BABA HERMAN FERGUSON: Lifelong Freedom Fighter: Presente!

[col. writ. 9/29/14] ©’14 Mumia Abu-Jamal

His name was Herman Ferguson, and if you’re not dialed into the Black Nationalist Movement, the name may not ring a bell of recognition.But to those aware of the Black Power Movement of the 1950s, ‘60s, and ‘70s, Herman Ferguson’s life, role and commitment rings like a bell in the night.

For Ferguson, often accompanied by his wife and comrade, Iyaluua Nehanda, joined Black groups that supported the fight for freedom. He joined several, but perhaps few had more historical significance than his joining of both the groups formed by Malcolm X after his painful break from the Nation of Islam; the Organization of African American Unity (OAAU) and Muslim Mosque, Inc. (MMI).

He met Malcolm in the late ‘50s, when he was still in the Nation, and became a staunch supporter thereafter.

In 1967, he and fellow members of the Jamaica Rifle and Pistol Club (in queens, NY), were arrested and charged with the planned assassination of two prominent civil rights leaders. After a conviction a year later, Ferguson fled the U.S., and he and his wife (3 years later) began a life in Guyana, working in the field of education.

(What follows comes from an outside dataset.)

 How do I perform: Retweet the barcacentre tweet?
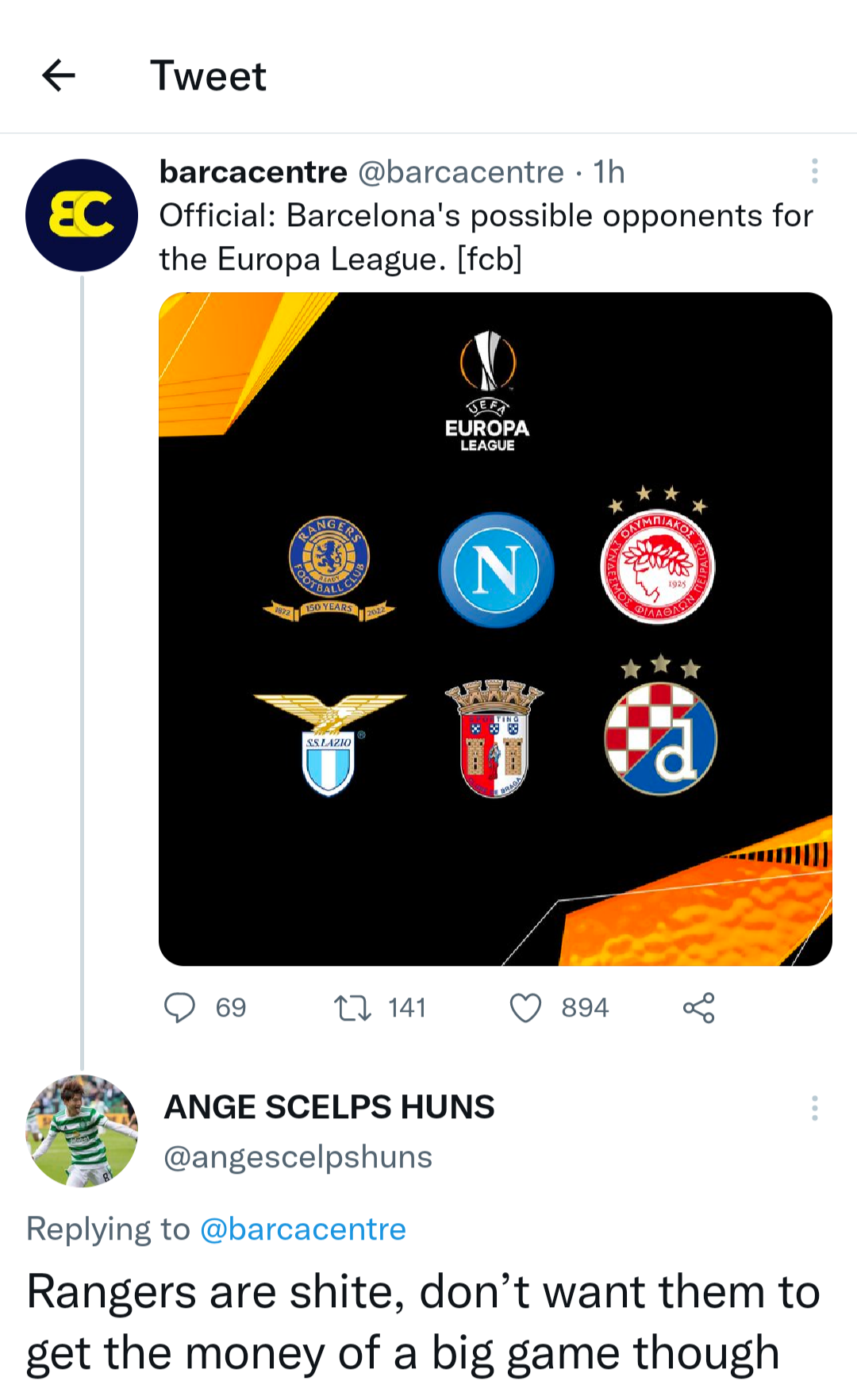[x=352, y=1008]
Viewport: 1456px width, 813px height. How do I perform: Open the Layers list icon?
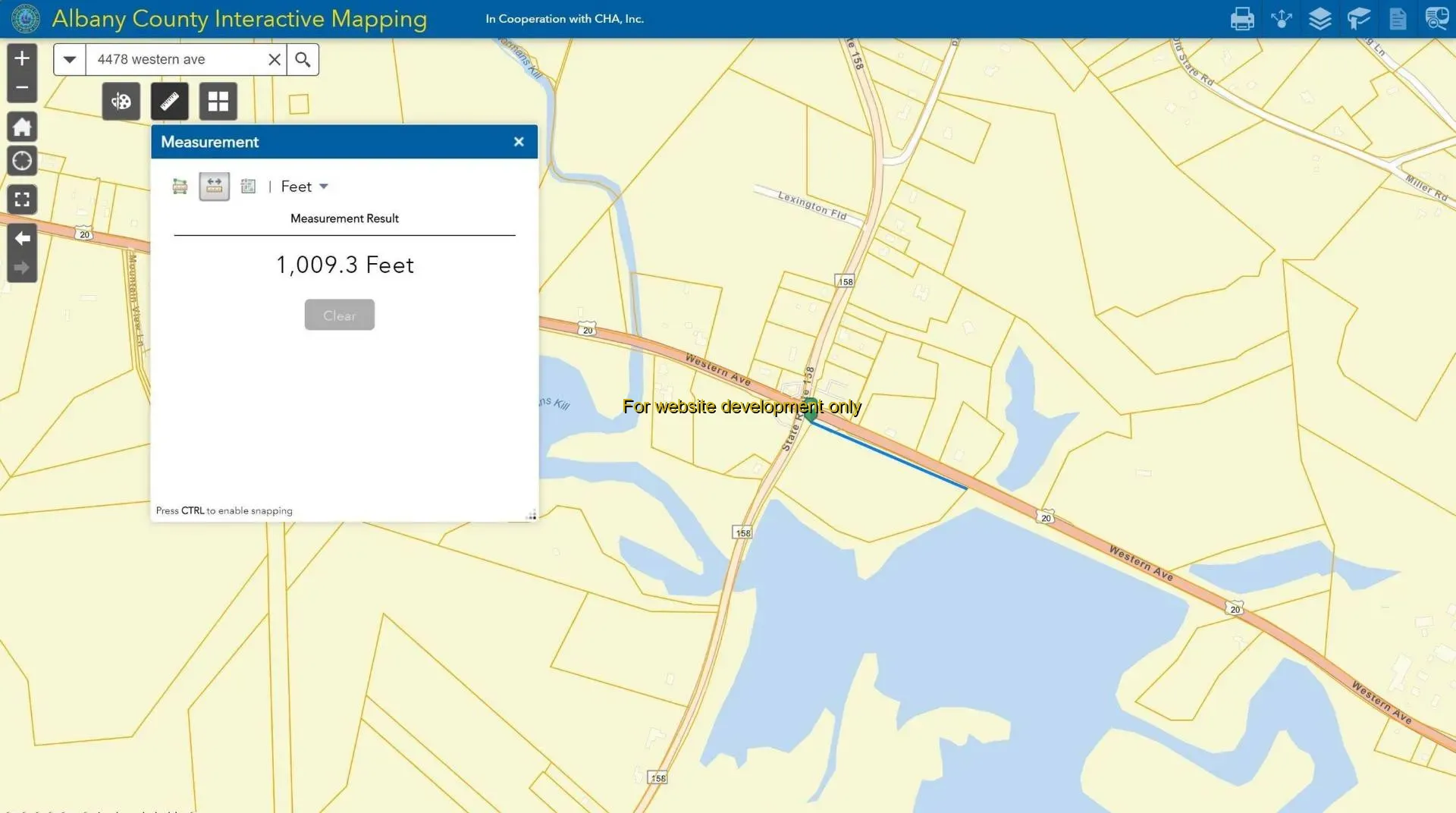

They stayed there for 19 years, and lived good lives there. Ferguson could’ve retired with a government pension under his assumed name, “Paul Adams”, for he spent many years as an officer of the Guyanese Defense Force.

But the call of home only got louder with time.

Ferguson said he missed hi “family”, his “childhood friends”, and “the Movement.”

His wife, Iyaluua, said, “I don’t think people really understand the nature of exile.” She explained, “Exile is death.”

So, Herman Ferguson and his wife returned to the U.S., where he knew a jail cell awaited him, but he did so, in part, because the weather had changed, in that the release of top-secret COINTEL-PRO files revealed FBI skullduggery against Black and anti-war activists. Also, several prominent Black Panther figures (like the late BPP Minister of information, Eldridge Cleaver), and Weatherman (a white, anti-imperialist group) had returned to the States.

He did 3 years, got out and hit the ground running, working on behalf of other imprisoned revolutionaries, by organizing, speaking out and building support for such efforts. He and his wife gave deep and broad support for the Malcolm X Grassroots Movement, headquartered in NY.

For over 50 years he fought for the same ideas and principles that Malcolm supported: Black Nationalism, popular self-defense, and Black self-determination.

Now, after 93 years of life, Baba Herman Ferguson has returned to the Ancestors.